His book, Mass Action in the Nervous System (1975), was one of the first texts to use mathematics to describe brain dynamics. More recently, Freeman expanded concepts developed by studying the olfactory system to higher-order brain functions, such as memory and motor systems, according to Freeman’s former student Leslie Kay, now a professor of psychology at the University of Chicago. Freeman was even working with others to apply quantum field theory to understanding neural networks.

“A lot of his theories are starting to pop up again in new form in the scientific literature, without attribution, because his papers are extremely difficult and highly mathematical,” Kay said. “People are rediscovering things that Walter discovered years ago.”

“I used to say that Walter was about 50 years ahead of the rest of neuroscience,” Presti added. “I now believe that number has been reduced to 10 to 15 years.”

He trained many graduate students and postdoctoral scholars in his career, and influenced an uncountable number of scientists in the U.S. and across the globe.

“To his last breath, he was educating his students and listening to new interpretations of his work,” Kay said. “He was a demanding yet generous teacher and scholar, and believed strongly in educating others in the role of emergent neural states as the primary causal level in perception-action processes.”

A brainy family

Freeman was born on Jan. 30, 1927, in Washington, D.C., the son of physician Walter J. Freeman II, one of the foremost U.S. champions of lobotomies to treat mental illness, and the great-grandson of Civil War surgeon William Keen, the nation’s first brain surgeon. As an undergraduate he studied physics at the Massachusetts Institute of Technology, English and philosophy at the University of Chicago and electronics in the U.S. Naval Reserve. He never received an undergraduate degree, but entered Yale Medical School and graduated cum laude in 1954.

He was trained in research by John F. Fulton, who had studied with the famed British scientist Sir Charles Sherrington, who won the 1932 Nobel Prize for his work on neurons and synapses. Freeman did postdoctoral work in neuropsychiatry at UCLA and joined the UC Berkeley faculty in 1959. Between 1967 and 1972 he served as chair of the Department of Anatomy and Physiology, which later became part of the Department of Molecular and Cell Biology.
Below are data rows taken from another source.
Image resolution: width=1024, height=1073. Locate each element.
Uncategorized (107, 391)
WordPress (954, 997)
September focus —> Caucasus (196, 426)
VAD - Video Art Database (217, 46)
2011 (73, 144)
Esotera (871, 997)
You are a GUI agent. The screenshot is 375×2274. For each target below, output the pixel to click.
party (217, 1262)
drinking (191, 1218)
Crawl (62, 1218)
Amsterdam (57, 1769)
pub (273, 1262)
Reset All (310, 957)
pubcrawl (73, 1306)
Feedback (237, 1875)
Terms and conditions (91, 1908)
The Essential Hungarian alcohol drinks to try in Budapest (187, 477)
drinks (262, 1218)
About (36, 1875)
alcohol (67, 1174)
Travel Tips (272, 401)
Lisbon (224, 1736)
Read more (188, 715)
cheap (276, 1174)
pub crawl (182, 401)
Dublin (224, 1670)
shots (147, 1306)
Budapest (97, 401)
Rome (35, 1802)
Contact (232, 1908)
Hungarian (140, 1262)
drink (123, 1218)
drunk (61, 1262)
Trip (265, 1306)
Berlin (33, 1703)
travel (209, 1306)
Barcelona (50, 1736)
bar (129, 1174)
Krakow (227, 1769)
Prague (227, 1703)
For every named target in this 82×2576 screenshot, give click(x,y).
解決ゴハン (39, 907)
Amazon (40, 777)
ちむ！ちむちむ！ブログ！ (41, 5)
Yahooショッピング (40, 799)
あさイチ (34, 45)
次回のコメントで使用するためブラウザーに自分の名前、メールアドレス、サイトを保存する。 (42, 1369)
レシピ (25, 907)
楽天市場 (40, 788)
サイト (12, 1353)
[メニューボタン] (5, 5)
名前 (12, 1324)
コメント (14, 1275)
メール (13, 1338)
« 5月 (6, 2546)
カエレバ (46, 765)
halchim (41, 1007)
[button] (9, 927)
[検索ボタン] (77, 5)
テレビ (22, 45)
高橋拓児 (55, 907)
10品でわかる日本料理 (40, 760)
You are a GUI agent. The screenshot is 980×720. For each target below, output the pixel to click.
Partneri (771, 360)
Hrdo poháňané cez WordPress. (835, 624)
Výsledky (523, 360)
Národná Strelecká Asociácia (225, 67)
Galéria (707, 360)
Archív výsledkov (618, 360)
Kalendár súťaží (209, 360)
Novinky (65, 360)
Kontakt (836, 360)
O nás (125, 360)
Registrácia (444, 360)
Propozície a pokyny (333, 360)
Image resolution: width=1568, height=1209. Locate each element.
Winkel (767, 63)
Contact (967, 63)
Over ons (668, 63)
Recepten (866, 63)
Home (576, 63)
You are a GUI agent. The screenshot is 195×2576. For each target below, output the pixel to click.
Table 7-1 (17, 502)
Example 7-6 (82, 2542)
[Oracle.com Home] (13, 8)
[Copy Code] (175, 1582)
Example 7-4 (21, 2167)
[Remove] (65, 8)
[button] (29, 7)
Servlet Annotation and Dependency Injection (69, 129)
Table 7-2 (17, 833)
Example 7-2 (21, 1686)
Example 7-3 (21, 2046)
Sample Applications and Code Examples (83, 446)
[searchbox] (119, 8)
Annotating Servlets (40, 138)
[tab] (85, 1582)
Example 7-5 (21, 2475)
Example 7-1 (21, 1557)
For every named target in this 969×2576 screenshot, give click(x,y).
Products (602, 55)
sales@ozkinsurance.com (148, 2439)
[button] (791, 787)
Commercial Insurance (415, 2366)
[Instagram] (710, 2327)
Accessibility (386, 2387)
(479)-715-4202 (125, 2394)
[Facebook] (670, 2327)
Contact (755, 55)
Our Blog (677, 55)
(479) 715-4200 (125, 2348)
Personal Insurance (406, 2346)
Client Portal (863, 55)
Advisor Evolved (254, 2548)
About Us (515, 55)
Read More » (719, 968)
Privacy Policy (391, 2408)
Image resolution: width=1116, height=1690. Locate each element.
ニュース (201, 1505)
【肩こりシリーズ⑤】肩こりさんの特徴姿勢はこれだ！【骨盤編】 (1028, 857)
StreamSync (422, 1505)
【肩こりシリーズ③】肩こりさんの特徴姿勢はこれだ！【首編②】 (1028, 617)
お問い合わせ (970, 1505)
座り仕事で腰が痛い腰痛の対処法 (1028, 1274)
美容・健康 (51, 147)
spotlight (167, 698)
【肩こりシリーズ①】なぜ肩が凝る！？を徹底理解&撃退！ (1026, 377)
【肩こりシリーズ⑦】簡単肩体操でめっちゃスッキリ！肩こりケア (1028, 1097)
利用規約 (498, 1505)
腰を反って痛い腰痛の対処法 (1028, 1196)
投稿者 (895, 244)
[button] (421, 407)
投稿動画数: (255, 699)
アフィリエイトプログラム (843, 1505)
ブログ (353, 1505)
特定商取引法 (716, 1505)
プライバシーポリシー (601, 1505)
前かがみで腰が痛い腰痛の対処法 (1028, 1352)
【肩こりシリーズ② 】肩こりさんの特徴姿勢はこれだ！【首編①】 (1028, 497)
His honors include a Guggenheim fellowship, Titulaire de la Chaire Solvay at Universite Libre de Bruxelles, a MERIT award from the NIH, the Pioneer award from the IEEE Neural Networks Council, Spinoza Lecturer at the University of Amsterdam, a lifetime achievement award from the University of Salerno Medical School and the Helmholtz Lifetime Achievement Award from the International Neural Network Society, among many others. He was an honorary professor at Fudan University in Shanghai and Zhejiang University in Hangzhou.

Freeman pursued his personal life as vigorously and passionately as his work, said his daughter, Abigail Karin. “His colleagues, friends and family were thrown together in a chaotic tumbling collection of ideas, love and fellowship. He held these together with intentionality, turning this fellowship into a fabric of his own vision. His charismatic and rebellious spirit could infuriate, inspire and ignite those who crossed his path.”

He was a member and contributor to the Bay Area Rock Art Research Association, where he and his fellows hunted for petroglyphs in California, Mexico and remote enclaves around the world.

He was preceded in death by his wife, Doreliesje “Do” Freeman, and is survived by seven children – Luke, of Australia, and Abigail, Mathew, Walter IV, Rachael, Joran and Jennifer – five stepchildren – Mark, Tom, Kim, Rachel and Toni – his first wife, Maribelle Zechlin, and 18 grandchildren.